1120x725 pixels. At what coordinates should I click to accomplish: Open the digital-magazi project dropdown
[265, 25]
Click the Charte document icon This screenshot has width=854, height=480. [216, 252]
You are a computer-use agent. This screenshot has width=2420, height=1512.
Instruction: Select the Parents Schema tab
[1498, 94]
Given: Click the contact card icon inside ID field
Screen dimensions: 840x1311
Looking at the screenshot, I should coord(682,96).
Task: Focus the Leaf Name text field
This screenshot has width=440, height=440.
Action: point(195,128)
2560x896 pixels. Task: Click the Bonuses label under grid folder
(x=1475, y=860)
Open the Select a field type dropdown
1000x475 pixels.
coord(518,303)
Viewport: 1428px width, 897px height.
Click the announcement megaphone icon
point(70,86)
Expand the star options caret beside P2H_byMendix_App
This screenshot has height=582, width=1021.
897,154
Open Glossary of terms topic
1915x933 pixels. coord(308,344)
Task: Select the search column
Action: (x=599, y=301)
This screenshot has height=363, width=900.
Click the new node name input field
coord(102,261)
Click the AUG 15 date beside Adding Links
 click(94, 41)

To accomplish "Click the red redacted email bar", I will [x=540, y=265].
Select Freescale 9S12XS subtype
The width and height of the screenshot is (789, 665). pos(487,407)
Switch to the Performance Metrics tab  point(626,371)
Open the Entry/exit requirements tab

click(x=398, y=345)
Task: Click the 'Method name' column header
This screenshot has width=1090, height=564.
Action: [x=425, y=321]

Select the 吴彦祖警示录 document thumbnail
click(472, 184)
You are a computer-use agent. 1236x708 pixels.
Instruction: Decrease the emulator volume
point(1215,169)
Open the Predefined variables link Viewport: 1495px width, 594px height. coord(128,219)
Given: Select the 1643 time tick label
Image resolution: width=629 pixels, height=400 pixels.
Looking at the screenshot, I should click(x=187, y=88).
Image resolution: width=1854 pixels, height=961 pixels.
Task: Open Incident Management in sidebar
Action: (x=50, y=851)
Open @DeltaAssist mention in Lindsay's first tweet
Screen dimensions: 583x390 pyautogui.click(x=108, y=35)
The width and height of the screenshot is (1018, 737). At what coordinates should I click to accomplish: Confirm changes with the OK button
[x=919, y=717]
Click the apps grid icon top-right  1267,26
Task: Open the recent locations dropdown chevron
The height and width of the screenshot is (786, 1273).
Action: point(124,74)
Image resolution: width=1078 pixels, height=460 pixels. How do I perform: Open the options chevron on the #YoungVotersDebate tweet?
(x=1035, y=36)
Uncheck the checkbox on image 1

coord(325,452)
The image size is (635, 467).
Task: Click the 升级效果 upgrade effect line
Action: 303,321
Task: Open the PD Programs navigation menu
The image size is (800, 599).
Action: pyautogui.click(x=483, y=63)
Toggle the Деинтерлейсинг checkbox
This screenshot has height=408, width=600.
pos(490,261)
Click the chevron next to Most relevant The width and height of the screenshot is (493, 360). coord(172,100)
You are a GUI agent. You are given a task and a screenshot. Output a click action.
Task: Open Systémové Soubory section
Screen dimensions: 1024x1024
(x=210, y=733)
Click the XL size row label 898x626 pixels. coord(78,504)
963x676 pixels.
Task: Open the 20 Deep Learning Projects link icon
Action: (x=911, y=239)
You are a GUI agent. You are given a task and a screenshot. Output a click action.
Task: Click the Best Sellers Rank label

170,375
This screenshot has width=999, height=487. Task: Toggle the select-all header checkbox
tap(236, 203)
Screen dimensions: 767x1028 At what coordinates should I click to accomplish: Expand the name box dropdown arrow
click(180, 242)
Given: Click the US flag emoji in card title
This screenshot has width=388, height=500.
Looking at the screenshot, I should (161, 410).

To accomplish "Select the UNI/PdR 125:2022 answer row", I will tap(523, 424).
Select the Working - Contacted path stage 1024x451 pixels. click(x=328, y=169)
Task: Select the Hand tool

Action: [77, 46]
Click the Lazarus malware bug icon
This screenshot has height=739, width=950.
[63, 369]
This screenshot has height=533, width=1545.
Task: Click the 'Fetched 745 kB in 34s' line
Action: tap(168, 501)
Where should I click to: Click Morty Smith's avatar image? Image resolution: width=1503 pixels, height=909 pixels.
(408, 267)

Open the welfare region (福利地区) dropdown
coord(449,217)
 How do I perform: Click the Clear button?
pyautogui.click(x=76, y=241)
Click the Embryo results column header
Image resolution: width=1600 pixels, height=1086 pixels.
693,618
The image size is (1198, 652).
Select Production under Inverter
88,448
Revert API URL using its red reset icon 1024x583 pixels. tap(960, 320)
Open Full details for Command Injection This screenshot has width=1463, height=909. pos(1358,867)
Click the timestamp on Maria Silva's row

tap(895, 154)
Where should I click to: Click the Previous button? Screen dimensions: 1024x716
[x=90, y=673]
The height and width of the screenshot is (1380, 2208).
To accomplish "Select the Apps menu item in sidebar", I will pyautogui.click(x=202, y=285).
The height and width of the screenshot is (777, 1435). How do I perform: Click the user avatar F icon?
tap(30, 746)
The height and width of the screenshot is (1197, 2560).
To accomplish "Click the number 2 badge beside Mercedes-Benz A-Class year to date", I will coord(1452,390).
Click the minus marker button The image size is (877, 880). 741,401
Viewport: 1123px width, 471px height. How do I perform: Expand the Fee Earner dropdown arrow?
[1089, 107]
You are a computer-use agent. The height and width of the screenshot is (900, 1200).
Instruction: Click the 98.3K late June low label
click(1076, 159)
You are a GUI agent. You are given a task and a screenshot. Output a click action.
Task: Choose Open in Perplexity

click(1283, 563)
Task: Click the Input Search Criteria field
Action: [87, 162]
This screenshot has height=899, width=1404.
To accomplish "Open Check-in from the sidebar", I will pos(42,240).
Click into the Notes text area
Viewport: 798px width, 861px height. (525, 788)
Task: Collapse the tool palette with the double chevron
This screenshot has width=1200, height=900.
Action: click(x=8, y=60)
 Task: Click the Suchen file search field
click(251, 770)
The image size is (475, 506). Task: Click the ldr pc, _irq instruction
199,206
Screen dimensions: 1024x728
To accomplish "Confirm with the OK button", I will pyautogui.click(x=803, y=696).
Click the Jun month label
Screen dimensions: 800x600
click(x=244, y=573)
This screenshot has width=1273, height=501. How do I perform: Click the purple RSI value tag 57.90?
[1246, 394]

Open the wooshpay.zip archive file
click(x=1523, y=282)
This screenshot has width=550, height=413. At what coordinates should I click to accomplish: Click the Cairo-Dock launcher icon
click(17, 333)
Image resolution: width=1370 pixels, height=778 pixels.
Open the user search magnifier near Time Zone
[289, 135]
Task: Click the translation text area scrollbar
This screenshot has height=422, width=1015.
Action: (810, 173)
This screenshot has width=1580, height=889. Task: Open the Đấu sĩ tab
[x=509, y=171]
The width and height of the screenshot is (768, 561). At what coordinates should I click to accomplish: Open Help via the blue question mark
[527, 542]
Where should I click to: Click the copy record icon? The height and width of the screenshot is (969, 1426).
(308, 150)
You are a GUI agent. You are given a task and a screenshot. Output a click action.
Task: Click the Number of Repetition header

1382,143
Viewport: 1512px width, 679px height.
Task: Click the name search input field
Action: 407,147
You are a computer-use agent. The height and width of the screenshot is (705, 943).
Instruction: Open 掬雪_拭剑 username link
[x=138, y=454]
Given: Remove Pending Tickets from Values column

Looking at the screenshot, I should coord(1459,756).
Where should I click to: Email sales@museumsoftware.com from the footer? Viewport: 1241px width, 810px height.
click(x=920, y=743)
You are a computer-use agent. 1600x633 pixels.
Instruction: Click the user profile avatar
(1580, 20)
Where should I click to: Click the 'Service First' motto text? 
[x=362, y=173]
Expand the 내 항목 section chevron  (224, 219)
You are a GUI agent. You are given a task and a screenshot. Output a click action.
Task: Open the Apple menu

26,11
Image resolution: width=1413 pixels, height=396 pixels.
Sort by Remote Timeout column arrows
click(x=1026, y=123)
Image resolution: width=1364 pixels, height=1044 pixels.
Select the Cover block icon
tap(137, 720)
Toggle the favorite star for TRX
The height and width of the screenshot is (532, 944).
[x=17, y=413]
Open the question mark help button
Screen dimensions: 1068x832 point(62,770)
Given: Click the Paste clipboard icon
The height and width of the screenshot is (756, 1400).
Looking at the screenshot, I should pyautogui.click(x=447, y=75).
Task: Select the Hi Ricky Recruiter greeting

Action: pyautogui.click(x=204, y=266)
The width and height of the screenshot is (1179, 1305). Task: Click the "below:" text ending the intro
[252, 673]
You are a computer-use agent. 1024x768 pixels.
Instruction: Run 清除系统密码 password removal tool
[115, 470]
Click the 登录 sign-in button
======
**Your instructions**
Where does "section" occur in the data? Copy each line that has it.

**Completed exercise**
Task: Open Systémové Soubory section
Expand the 내 항목 section chevron  (224, 219)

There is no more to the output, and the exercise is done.